What do investors expect from your pitch? What if you don’t have traction? How important are your presenting skills? Is ‘fake it till you make it’ worth trying? What are the common mistakes to avoid while pitching your idea?
Here’s a piece of very practical advice from Ben Lim, investor and partner at NEXEA, to help you answer those and many more questions and prepare for the next meeting with potential investors.
What are the top three mistakes that you noticed founders are making in their pitch decks?
One of the common mistakes is bold claims like having a huge potential market size or having zero competitors. While it could be true sometimes, from our experience, it is often easy to call these out. Do stick to your market sizes that are attainable as revenues only, and do also consider alternatives to your product to be competing products, even if it is indirect competition.
A huge thing to avoid is inaccurate information or information that you cannot be sure of. Some startups have tried to impress investors at the risk of being called out. The reputation risk is just not worth it. This can jeopardize your entire fundraising effort.
Absence of a use of proceeds and milestones summary. Investors are quantitative-minded and always keep scorecards. By making a slide with the allocation summary of how you plan to spend the investor’s money, along with the business milestones, you will show them that you have thought through the details of your business’ operations, and it will give them an understanding of what success means to you.
Keep it simple. Most of the well-known startups (pitch deck examples) consider their decks as an introduction only. As an investor, I go through multiple stacks of investor decks, information memorandums and documents every day. Remember that investors have received tons of pitches and they have short attention spans. So, don’t present them with a pitch deck that is longer than 15 or 20 slides and no more than 3 to 5 bullets per slide. If you can’t fit everything into that, consider producing an appendix or a separate document where you show, for example, detailed financial forecasts.
Not articulating and narrating clearly. As much as numbers play a huge role in whether the investors would like to invest in your company, being able to tell a story to the investors is also important. You need to sell your product but you need to do so in a clear and logical way.
If a startup doesn’t have traction yet, how would you recommend they ‘shape’ the pitch? What should they include instead? Is it maybe better not pitching the idea until the startup has initial traction?
Focus on your investment strategy. Pre-traction is very early and only a few investors are open to that. Such investors that do invest without much traction are usually accelerators or family & friends. Angels and VCs tend to have enough deal flow with revenue traction already, so you will find it hard to compete against them. Your value proposition to them is that investing at this very early stage gives a higher payoff if you make it. So, you can include more early indicators that show your revenues are on the way.
Get your fundamentals right. You need to have a credible team, a good potential product-market fit, and, essentially, a story which says that with the investors’ money you can get it to that next inflexion point. If they believe you have the fundamentals in place, and that their money can get you to the next big inflexion point, then maybe you have a shot.
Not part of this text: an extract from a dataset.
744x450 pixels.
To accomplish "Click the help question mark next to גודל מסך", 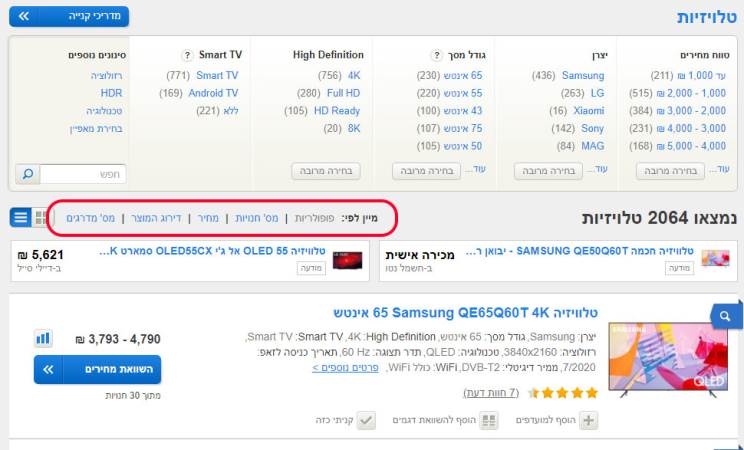I will [x=437, y=55].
Besides pitching, what else is crucial for getting an investor’s attention? For example, if the pitch deck is well designed and contains all the necessary ‘ingredients’, but the speaker is bad at presenting, how much would it influence the investor’s decision?
The one thing to get an investor’s attention is your understanding of customer acquisition costs and long term value of the customer, among other metrics that are key to your business. So, doing your due diligence of studying the market and customers will influence the investor’s perception of how well you have thought out your business plan.
Having a well-designed pitch deck (here’s a pitch deck guide) and having good presentation skills goes hand-in-hand in influencing the investor’s decision. Therefore, having bad presentation skills could have a possibility of affecting the investor’s decision as it gives off an impression that you did not come fully prepared, which would disinterest the investor towards your pitch.
In the end, investors don’t usually put presentation skills above everything else. What matters more is the business itself. Results speak for itself, and that makes the investor’s decision much easier.
Please continue the sentence: Before pitching their idea the founder should…
Research the investor(s) that they are going to pitch to. It is important to know their background and what industry your investor(s) specialise(s) in. They may be interested in specific sectors, companies that are in a specific stage of development, those that produce specific return and more. This will be helpful for when you are trying to formulate questions that you could be asked.
Know your numbers. It baffles me sometimes when founders do not know their numbers well. It usually means that they are not tracking their metrics, and that is like running around in the dark. Investors appreciate founders that know their metrics because they then know what needs to be improved. So please track your key metrics, always!
Be very clear with why they are fundraising. Most founders know they need to fundraise before their cash runs out and the company has to shut down. However, really good founders also know why they are fundraising. So before you pitch, know your goals of fundraising. More importantly, understand how much you really need to achieve those goals.
After hearing a startup’s pitch, what could make you immediately think: “I want to invest in this idea”?
I would immediately think to invest in this idea when these fall in place together:
- The team has breadth and capability of executing it.
- The business opportunity is now (how big the market is going to be/has been).
- The business has adequate non-financial resource and strong execution plan.
- The founders have quit their jobs and are doing this business full-time. This shows their commitment to their business.
- The potential revenues that can be captured by this particular business model justify the value of a unicorn and above.